Страдания в изображении Гончарова мало трогают. Когда в «Обрыве» Наташа умирает в чахотке, у читателя остается такое впечатление, что ей так и подобало умереть. Недаром сам поэт в своих признаниях характеризует ее следующими словами:
…это райская птица, которая только и могла жить в своем раю, под тропическим небом, под солнцем, без зим, без ветров, без хищных когтей[34] (VIII, 252).
Неужто Борис Павлович Райский виноват, что он не мог дать бедной девушке ни тропического неба, ни райских цветов? Страдания Татьяны Марковны Бережковой, когда она вдруг прониклась сознанием своего греха и неизбежности возмездия, — эти страдания сам Гончаров назвал признаком величия души.
Не знаю, то ли потому, что они обнаруживаются в несколько навуходоносоровской форме (бабушка без устали бродит по полям), то ли потому, что самый источник их нам неясен, но страдания эти не трогают. Это что-то вроде кровопускания.

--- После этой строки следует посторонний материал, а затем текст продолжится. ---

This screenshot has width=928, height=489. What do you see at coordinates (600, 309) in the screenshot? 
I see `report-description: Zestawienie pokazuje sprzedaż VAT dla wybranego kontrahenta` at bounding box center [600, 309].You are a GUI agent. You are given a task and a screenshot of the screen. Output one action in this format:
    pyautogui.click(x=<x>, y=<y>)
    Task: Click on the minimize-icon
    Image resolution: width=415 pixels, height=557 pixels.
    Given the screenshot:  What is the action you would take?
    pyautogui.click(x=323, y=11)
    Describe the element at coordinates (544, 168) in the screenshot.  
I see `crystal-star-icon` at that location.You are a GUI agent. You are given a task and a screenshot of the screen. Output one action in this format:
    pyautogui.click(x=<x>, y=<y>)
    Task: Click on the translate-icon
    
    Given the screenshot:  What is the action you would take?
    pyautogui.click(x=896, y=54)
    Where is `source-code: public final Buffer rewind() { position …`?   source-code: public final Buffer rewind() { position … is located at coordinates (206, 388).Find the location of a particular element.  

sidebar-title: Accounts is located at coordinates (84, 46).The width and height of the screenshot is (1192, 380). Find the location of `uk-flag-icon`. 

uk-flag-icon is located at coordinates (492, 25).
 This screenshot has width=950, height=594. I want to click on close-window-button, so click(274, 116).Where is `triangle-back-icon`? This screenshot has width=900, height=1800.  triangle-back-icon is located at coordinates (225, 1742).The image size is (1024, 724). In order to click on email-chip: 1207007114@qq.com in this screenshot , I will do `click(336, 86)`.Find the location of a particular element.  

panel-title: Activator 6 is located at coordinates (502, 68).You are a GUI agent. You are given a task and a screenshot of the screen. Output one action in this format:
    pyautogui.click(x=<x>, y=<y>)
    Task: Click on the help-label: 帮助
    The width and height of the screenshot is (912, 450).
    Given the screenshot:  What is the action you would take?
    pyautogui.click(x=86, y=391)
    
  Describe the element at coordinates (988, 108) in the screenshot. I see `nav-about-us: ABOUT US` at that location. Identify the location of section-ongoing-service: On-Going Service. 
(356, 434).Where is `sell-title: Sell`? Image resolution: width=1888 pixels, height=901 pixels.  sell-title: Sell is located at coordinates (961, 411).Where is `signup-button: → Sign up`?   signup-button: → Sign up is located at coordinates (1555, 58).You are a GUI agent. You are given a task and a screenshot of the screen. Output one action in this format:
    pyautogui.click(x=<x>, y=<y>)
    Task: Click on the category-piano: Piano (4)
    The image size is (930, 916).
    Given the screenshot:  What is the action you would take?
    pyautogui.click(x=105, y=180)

Мучения Веры, — но они так воспитательны, даже благодетельны, она точно обновляется после пережитого горя. Стоит ли говорить о страданиях Адуева, о страданиях Райского оттого, что он не может покорить всех красивых женщин, перед которыми блещет, или о мучениях Ольги из-за того, что Обломов все еще не побывал в приказе и не написал в Обломовку. Два раза рисует Гончаров настоящую тоску — это в жене Адуева-дяди и в Ольге Штольц, — с этим подтачивающим живую душу чувством неудовлетворенности поэт так их и покидает: он не певец горя. Зато ни негодяи, ни дураки Гончарова не оскорбляют читателя. Первые посрамляются, вторые одурачиваются. Все эти Тарантьевы, Тычковы так покорно уползают в свои щели. Или сравните Полину Карповну Крицкую, ну хоть с гоголевской «дамой приятной во всех отношениях». Там чуется горечь от пустомыслия и пошлости жалкой сплетницы, Полина Карповна с ее «bonjour» и глупостью просто забавна. Недаром сам Райский говорит про нее: «она так карикатурна, что даже в роман не годится».